=== Materials provided ===

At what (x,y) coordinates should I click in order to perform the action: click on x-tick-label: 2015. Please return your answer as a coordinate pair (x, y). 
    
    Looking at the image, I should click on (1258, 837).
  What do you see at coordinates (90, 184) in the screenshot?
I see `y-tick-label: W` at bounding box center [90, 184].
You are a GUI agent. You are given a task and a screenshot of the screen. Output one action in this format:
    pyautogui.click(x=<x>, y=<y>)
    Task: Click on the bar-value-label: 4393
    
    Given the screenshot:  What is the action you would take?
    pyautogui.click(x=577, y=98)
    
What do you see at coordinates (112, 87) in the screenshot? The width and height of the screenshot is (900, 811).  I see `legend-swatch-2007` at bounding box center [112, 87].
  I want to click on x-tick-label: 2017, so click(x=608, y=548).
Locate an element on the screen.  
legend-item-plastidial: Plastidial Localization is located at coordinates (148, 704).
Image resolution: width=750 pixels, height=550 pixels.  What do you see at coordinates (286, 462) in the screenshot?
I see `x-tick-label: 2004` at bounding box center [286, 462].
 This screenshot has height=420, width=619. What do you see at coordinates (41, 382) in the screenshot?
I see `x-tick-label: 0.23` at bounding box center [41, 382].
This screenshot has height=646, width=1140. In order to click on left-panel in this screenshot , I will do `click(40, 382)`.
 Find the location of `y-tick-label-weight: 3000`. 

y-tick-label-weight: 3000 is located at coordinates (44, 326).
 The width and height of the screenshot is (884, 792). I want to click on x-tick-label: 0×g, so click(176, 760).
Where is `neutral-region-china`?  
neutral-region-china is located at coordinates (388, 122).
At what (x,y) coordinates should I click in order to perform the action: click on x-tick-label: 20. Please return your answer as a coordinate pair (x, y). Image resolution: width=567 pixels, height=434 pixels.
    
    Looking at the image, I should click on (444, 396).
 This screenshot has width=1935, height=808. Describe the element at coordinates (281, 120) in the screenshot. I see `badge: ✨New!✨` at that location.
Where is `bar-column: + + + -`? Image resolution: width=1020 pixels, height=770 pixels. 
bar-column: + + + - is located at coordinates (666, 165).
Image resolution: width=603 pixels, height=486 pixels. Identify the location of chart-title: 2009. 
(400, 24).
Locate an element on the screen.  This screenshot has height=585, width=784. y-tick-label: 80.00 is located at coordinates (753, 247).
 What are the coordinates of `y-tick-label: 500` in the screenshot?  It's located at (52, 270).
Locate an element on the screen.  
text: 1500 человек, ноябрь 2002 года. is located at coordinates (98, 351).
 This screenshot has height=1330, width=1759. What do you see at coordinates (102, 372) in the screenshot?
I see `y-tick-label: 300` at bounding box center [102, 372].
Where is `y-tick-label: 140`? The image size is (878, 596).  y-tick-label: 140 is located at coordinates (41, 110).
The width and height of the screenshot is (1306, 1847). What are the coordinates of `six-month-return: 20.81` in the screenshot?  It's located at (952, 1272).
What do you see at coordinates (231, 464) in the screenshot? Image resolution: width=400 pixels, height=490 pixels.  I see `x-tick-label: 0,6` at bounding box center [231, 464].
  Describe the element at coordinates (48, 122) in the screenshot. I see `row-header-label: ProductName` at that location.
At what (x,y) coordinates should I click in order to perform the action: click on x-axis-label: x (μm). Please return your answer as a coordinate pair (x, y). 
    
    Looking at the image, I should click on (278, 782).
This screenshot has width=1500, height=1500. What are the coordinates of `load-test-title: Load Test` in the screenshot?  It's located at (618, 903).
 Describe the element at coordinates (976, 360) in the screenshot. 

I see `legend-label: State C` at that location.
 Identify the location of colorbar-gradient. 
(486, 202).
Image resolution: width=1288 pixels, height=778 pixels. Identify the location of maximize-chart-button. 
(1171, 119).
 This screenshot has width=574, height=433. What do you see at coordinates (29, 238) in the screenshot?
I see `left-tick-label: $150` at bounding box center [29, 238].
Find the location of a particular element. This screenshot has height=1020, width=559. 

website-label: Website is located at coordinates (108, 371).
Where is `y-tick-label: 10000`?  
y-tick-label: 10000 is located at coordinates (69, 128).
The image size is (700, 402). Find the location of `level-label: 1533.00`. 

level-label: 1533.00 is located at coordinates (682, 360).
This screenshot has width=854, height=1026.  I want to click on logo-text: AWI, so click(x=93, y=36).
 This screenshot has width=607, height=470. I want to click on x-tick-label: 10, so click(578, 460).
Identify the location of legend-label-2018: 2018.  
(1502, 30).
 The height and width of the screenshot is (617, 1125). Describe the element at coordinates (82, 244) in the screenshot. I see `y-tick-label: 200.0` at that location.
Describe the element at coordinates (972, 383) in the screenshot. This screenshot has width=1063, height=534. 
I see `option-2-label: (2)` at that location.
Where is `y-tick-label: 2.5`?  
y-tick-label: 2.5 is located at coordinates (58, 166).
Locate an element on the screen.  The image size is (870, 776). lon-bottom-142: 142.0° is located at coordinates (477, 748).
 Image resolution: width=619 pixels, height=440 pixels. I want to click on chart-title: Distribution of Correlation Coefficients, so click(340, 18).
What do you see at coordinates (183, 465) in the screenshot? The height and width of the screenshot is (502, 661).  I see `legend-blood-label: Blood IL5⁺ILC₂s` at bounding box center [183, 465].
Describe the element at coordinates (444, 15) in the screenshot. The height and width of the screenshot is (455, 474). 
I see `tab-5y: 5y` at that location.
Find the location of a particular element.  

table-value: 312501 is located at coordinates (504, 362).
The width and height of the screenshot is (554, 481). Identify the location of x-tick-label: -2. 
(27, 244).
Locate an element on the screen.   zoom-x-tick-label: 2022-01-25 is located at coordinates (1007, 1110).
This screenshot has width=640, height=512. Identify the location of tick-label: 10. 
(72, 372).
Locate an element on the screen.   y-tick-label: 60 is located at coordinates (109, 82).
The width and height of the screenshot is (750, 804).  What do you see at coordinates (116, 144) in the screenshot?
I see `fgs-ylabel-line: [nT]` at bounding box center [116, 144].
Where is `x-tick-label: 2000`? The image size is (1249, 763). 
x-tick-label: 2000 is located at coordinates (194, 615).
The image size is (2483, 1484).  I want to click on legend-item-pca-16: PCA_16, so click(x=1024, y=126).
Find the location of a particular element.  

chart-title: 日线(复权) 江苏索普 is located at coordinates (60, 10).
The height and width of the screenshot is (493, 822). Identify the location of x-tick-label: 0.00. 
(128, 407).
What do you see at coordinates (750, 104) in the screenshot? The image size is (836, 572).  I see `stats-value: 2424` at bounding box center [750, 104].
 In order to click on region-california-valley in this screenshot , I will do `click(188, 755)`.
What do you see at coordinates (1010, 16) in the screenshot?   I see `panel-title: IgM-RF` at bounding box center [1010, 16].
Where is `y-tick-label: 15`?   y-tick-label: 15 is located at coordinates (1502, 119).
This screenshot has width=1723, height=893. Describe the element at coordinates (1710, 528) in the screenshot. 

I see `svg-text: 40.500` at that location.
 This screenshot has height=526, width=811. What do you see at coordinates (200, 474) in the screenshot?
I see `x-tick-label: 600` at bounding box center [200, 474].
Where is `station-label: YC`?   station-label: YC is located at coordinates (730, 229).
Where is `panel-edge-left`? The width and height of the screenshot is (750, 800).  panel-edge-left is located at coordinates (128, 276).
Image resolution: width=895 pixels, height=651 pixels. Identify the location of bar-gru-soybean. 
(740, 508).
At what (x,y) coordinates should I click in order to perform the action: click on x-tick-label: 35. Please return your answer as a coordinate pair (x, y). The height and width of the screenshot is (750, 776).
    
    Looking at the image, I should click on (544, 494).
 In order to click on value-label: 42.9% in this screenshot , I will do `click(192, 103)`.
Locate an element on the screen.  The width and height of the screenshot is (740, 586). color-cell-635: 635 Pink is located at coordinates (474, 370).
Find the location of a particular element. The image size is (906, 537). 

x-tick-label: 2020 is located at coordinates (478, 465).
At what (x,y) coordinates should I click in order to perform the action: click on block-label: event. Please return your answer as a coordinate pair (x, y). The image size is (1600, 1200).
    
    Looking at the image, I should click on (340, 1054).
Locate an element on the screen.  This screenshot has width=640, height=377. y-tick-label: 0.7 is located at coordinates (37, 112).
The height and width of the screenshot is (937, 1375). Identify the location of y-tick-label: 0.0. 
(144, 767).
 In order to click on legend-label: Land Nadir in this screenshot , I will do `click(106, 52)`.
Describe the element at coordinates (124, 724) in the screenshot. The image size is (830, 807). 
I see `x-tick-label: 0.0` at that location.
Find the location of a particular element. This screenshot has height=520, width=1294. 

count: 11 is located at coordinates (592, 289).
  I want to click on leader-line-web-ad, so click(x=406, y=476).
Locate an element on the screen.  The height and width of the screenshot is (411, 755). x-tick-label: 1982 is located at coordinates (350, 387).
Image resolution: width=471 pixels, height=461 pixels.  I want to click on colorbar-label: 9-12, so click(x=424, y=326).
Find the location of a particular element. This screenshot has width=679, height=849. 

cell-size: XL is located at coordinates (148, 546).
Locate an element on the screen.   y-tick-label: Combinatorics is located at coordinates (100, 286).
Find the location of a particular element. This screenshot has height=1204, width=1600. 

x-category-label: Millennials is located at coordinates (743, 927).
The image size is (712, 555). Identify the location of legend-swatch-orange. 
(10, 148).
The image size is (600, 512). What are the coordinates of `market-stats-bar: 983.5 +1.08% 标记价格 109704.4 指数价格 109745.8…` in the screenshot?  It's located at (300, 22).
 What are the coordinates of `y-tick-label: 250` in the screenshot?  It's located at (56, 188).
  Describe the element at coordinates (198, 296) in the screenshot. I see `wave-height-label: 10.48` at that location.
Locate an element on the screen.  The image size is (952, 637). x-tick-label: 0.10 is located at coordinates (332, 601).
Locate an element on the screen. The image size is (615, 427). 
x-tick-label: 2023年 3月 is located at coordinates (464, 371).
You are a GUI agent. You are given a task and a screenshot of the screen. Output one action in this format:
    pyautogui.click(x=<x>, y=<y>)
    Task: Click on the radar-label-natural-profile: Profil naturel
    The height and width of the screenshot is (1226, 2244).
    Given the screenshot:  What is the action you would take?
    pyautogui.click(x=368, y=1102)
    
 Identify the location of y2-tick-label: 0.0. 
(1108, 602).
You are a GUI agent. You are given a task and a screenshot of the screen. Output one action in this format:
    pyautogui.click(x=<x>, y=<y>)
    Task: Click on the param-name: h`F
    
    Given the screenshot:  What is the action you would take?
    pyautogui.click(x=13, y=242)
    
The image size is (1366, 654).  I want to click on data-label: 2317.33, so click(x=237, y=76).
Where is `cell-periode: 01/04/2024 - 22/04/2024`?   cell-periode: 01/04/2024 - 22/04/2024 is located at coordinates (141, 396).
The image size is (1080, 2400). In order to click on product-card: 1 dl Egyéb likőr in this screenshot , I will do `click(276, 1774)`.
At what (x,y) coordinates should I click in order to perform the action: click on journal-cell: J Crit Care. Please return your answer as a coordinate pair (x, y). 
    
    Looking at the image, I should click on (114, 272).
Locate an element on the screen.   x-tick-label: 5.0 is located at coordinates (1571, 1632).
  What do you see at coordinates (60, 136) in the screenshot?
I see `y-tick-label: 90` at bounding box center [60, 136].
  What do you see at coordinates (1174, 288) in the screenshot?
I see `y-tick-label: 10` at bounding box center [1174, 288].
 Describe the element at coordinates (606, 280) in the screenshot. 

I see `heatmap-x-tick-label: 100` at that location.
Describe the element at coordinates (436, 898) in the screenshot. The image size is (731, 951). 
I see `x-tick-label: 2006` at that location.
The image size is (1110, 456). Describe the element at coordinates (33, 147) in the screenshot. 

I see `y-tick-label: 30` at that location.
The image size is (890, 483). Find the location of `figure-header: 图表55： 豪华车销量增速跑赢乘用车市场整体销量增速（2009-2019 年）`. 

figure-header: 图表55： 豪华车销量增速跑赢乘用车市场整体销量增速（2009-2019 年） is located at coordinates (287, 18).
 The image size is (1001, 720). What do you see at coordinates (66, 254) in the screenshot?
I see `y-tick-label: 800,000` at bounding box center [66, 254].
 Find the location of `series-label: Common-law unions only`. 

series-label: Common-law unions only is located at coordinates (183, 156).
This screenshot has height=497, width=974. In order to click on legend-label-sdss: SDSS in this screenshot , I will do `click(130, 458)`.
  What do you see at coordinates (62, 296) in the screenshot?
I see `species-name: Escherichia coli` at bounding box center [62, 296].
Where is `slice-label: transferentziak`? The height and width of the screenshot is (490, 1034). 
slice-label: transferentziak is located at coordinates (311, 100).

===

**Prompt**. Copy the records verbatim, from the line with "This screenshot has width=1723, height=893." up to and including the line with "x-tick-label: 2020 is".

**Answer to this task**.
This screenshot has width=1723, height=893. Describe the element at coordinates (1710, 528) in the screenshot. 

I see `svg-text: 40.500` at that location.
 This screenshot has height=526, width=811. What do you see at coordinates (200, 474) in the screenshot?
I see `x-tick-label: 600` at bounding box center [200, 474].
Where is `station-label: YC`?   station-label: YC is located at coordinates (730, 229).
Where is `panel-edge-left`? The width and height of the screenshot is (750, 800).  panel-edge-left is located at coordinates (128, 276).
Image resolution: width=895 pixels, height=651 pixels. Identify the location of bar-gru-soybean. 
(740, 508).
At what (x,y) coordinates should I click in order to perform the action: click on x-tick-label: 35. Please return your answer as a coordinate pair (x, y). The height and width of the screenshot is (750, 776).
    
    Looking at the image, I should click on (544, 494).
 In order to click on value-label: 42.9% in this screenshot , I will do `click(192, 103)`.
Locate an element on the screen.  The width and height of the screenshot is (740, 586). color-cell-635: 635 Pink is located at coordinates (474, 370).
Find the location of a particular element. The image size is (906, 537). 

x-tick-label: 2020 is located at coordinates (478, 465).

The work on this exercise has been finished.